Surely you'd need an Australian legal team to do anything in Australia? So it wouldn't be a resourcing conflict.

Still feels like prosecuting through the media something that wouldn't stand up in court. Go back to the topic that started this thread, and ask why you'd create that as a media event.

Anonymous said...

Go back to the topic that started this thread, and ask why you'd create that as a media event.....

simple ---- to scare the horses and panic Govt into an out of court settlement in order to defuse the issue and keep it out of the media.

Anonymous said...

Whatever the position is with MMR, as after the election in September, the coalition will dissolve NEHTA, the PCEHR will be mothballed and it will be up to the states to instigate a Health Information Exchange between patients, healthcare providers and Government. Next on the list will be the Medicare Locals.

Anonymous said...

Unfortunately the Australian Patent Office lacks the necessary skills and expertise it desperately needs to properly examine these ridiculous attempts to patent what is fundamentally un-patentable.

These are patents written solely by inventors - nay authors - of works of complete fiction.
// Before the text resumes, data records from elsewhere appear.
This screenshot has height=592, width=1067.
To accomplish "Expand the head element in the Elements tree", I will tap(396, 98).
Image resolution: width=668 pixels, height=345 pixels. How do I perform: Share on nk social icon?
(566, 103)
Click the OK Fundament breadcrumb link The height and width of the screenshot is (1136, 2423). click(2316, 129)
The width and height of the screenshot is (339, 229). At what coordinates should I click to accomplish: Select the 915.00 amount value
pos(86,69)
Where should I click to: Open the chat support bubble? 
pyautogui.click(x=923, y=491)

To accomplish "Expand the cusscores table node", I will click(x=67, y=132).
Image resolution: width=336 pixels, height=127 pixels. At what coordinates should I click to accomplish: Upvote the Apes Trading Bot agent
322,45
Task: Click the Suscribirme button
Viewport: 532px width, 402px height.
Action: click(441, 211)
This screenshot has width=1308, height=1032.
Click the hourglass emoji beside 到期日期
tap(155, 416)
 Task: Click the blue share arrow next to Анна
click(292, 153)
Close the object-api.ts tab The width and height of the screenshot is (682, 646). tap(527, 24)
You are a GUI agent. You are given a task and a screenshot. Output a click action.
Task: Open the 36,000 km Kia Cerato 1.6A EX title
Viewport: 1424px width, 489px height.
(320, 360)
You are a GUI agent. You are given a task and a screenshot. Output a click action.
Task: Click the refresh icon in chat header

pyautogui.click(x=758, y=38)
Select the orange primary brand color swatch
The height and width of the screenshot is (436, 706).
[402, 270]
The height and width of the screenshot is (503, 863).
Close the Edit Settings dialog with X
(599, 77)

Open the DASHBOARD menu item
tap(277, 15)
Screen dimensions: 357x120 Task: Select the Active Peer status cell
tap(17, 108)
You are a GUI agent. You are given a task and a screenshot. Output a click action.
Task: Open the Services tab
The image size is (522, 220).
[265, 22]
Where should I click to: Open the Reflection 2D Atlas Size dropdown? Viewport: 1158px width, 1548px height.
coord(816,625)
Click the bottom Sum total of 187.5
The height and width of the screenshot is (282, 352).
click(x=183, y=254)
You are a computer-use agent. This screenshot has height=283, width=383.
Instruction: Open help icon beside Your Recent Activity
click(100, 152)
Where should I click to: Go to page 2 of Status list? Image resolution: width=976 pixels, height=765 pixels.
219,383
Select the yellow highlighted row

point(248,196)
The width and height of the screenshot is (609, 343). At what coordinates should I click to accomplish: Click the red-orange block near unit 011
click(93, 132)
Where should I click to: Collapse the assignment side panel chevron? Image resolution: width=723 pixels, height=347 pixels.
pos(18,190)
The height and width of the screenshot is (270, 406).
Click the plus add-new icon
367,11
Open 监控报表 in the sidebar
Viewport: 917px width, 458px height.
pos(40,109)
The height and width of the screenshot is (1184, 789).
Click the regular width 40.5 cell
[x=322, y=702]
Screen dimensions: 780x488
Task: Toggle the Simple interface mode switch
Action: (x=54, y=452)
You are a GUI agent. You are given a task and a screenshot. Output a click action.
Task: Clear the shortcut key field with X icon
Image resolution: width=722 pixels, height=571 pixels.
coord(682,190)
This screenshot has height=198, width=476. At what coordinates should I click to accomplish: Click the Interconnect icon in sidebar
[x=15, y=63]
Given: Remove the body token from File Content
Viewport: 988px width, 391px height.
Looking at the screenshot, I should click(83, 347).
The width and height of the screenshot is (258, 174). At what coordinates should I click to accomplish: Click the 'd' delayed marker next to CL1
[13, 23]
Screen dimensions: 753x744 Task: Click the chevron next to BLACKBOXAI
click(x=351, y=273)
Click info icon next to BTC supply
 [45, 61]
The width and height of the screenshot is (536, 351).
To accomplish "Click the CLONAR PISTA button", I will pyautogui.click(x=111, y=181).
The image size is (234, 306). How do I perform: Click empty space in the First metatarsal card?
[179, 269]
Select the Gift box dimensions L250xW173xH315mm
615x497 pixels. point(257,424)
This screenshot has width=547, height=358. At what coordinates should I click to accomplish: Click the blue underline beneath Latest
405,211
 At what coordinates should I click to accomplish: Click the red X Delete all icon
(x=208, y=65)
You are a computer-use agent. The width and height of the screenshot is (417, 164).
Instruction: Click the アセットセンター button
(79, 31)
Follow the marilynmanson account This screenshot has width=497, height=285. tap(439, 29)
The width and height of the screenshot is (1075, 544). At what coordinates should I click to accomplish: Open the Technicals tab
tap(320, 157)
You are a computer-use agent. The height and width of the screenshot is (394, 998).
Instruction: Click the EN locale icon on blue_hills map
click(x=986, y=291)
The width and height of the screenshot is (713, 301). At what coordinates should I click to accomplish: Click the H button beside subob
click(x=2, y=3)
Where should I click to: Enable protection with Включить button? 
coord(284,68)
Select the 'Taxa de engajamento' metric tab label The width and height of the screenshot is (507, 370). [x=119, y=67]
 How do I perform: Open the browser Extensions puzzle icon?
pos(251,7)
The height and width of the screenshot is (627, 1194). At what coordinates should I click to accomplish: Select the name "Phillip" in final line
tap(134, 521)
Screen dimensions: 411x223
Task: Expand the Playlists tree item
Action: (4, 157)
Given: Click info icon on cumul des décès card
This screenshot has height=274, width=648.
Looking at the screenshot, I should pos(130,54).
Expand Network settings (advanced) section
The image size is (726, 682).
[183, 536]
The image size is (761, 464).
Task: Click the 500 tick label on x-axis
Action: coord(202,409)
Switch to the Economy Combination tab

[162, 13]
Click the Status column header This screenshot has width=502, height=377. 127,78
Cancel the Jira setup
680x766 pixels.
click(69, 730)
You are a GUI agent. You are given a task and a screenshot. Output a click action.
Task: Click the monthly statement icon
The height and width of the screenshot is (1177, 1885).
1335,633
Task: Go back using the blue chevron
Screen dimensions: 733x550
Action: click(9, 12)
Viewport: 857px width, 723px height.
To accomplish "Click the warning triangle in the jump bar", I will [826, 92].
And in their puerile efforts at artifice these purveyors of said fiction are not even being particularly inventive. This is by virtue of the fact that there is clearly nothing innovative whatsoever contained in the patent specifications of the majority of IT patents - and in this particular case any skilled IT professional with enough experience in the field of databases and records management could have easily established this. Which sadly only serves to indicate just how low the patent office has sunk in terms of its incompetence and its ability to expose these as baseless attempts by fraudsters to sting legitimate IT companies and developers that have been building these types of system capability for the last 40+ years.

These are fundamental IT capabilities and principles that have been in the public domain since before many of these scammers were even spawned. If only the patent office had the nous to hire those with the right skills and experience, it could have easily discovered the mountains of prior art in online health records and thus swiftly pulled the lever on the hatch in the floor long ago to consign these flimflammers back down into the benthos from whence they had crawled. And our esteemed patent office could have performed that vital public service for which it was actually commissioned and circumvented the legal free-for-all, the resulting industry confusion and the pointless obstructionism that follows the granting of such ultimately unenforceable patents.

The current IP system in Australia and the way it functions with regard to IT patents results in the only beneficiaries of said free for all being the patent attorneys, solicitors and barristers that charge some of the highest fees for legal services in the land - along with the scammers should they manage to frighten legitimate IT developers and users into making out of court settlements in order to avoid ongoing and costly litigation proceedings.

This is an unfortunate but commonplace example of an endemic problem in IP worldwide, which goes beyond IT and includes life sciences, pharmaceuticals, etc.